What you should do :: Your response should contain only the lines running from the top of the data below through the line with "Task: Clear the URL field with the X icon", both included. Pictures must be omitted.
○ ○ ○ ○ ○ ○ ○
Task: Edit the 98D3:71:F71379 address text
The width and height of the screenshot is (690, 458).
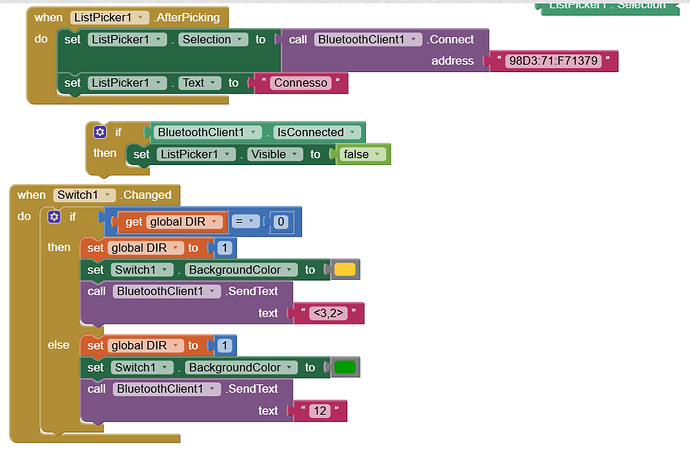Action: (x=555, y=62)
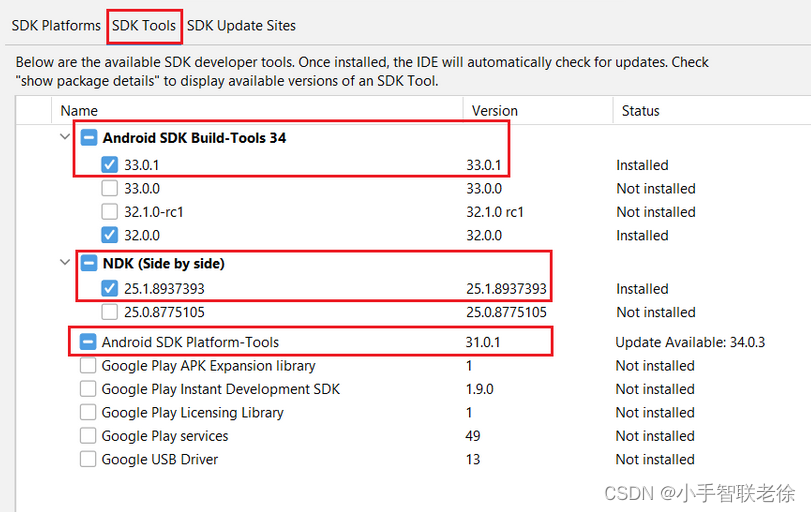This screenshot has height=512, width=811.
Task: Uncheck NDK version 25.1.8937393
Action: click(109, 289)
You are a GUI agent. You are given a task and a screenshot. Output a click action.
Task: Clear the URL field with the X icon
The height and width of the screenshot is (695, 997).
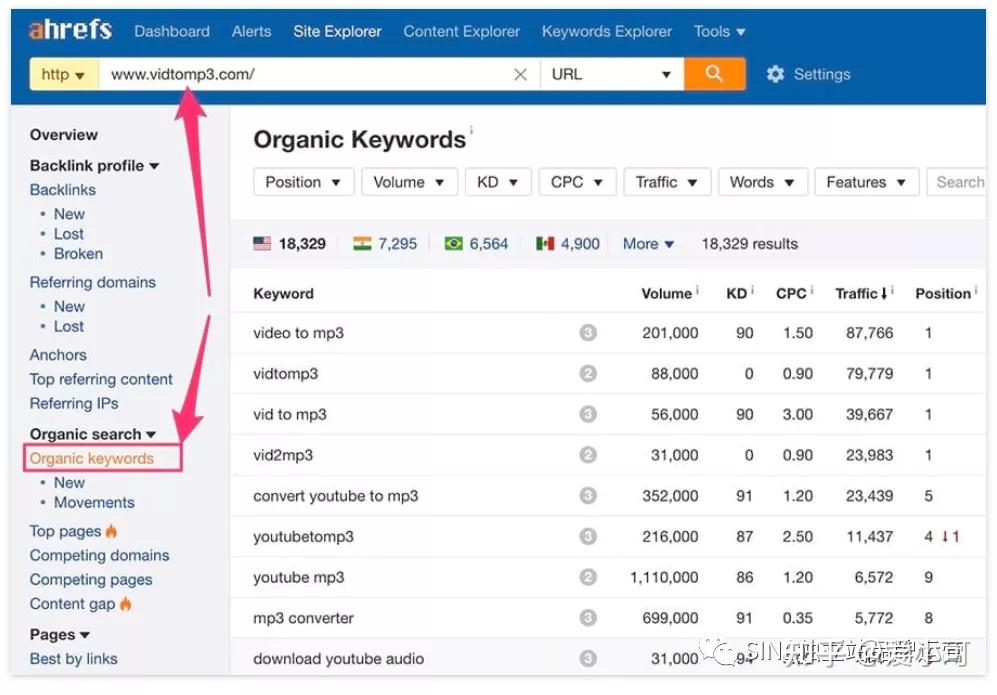click(x=520, y=75)
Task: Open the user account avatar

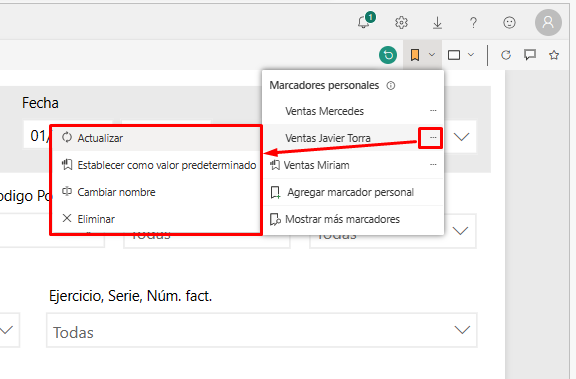Action: (548, 22)
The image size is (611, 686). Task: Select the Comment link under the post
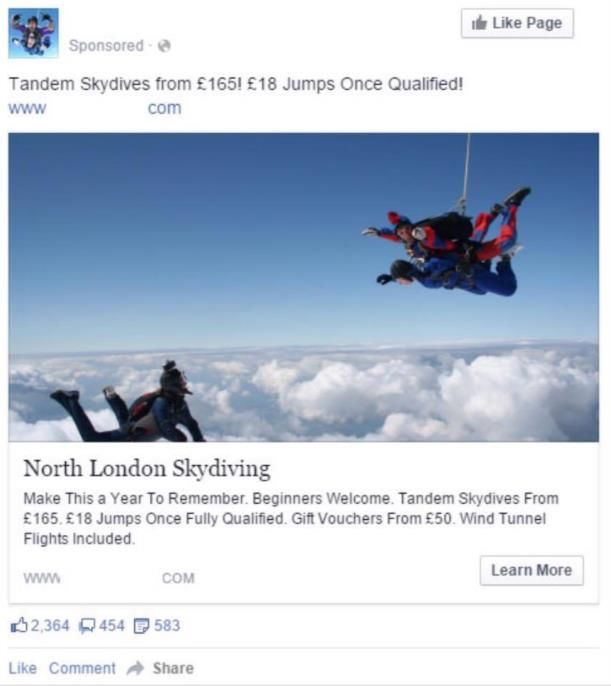click(x=82, y=668)
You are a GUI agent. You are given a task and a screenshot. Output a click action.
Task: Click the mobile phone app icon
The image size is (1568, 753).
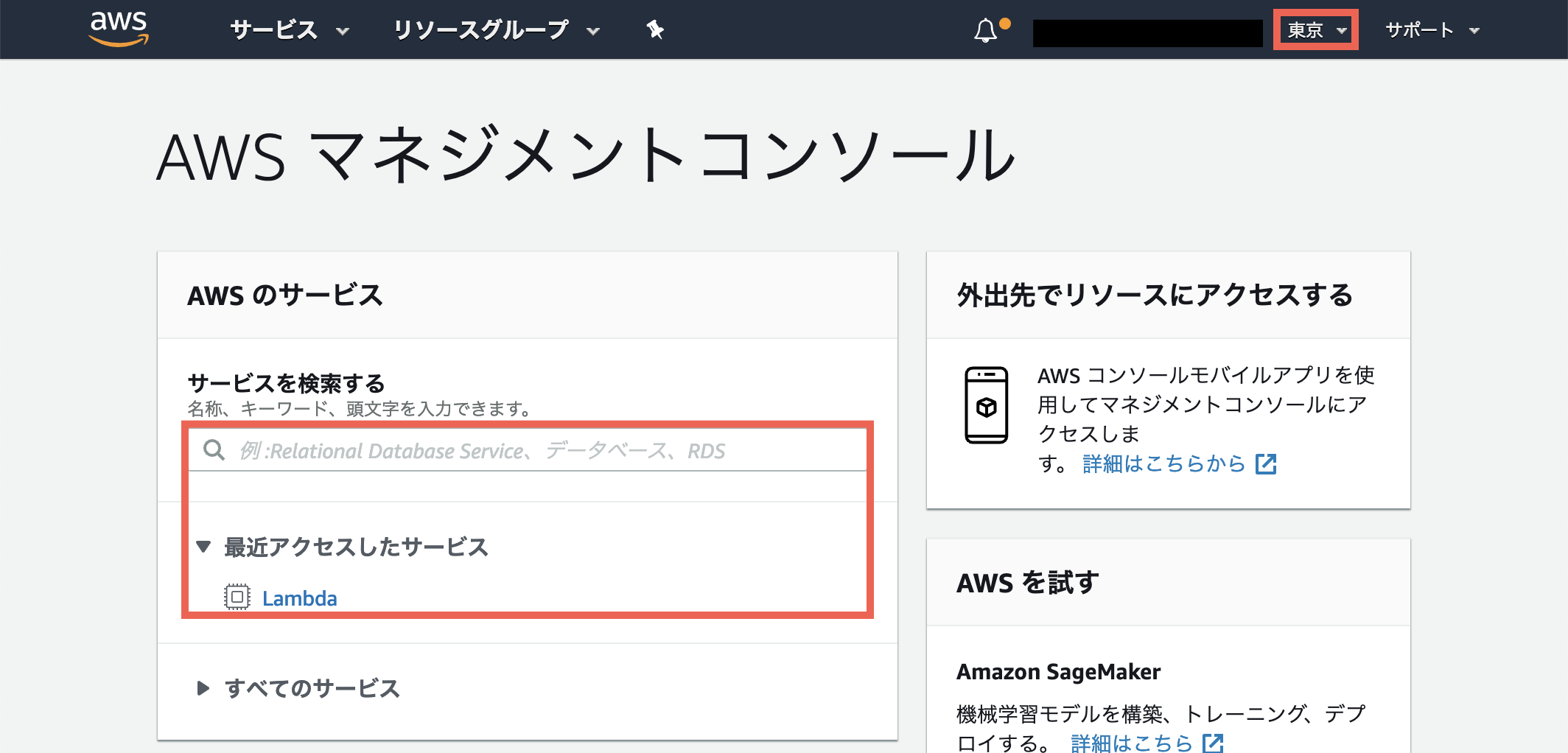(x=986, y=405)
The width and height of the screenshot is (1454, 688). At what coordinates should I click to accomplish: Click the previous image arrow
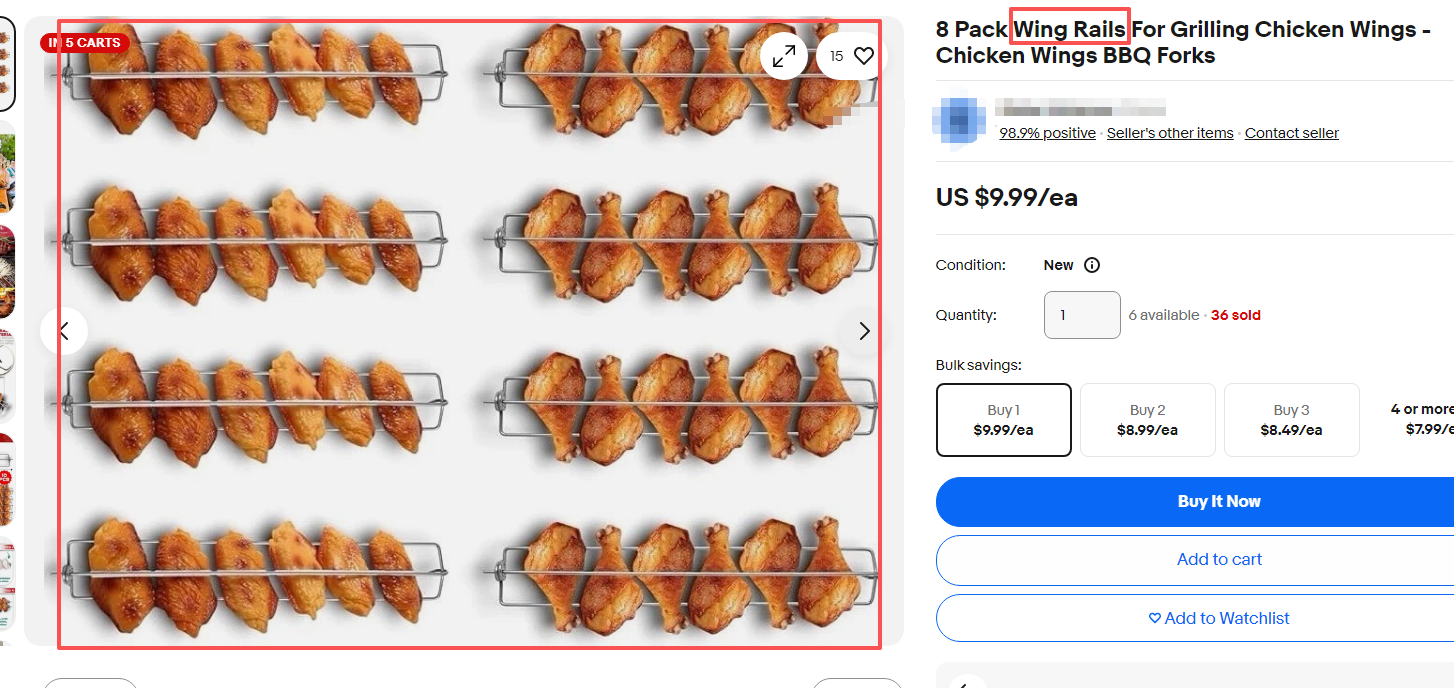[x=63, y=330]
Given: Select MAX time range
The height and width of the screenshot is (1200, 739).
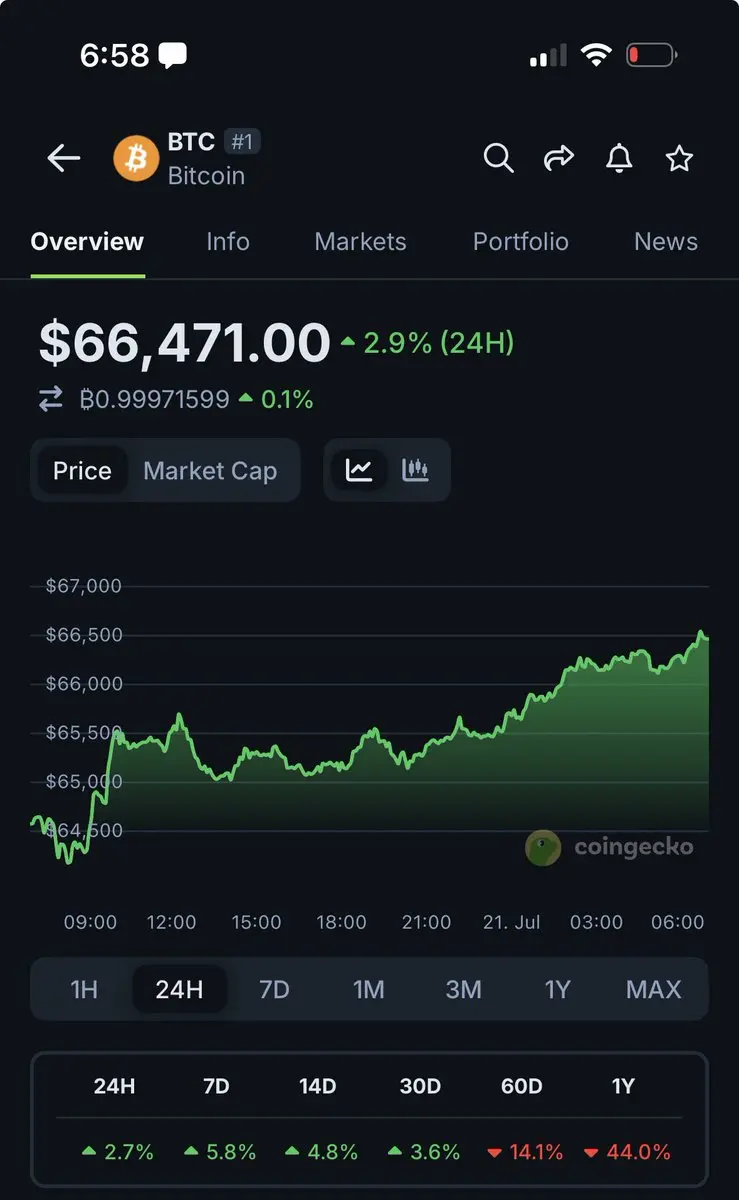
○ ○ ○ ○ ○ ○ ○
Exercise answer ::
Task: Edit the 98D3:71:F71379 address text
The width and height of the screenshot is (690, 458).
Action: (x=555, y=62)
This screenshot has height=512, width=811.
Task: Uncheck NDK version 25.1.8937393
Action: click(109, 289)
You are a GUI agent. You are given a task and a screenshot. Output a click action.
Task: Clear the URL field with the X icon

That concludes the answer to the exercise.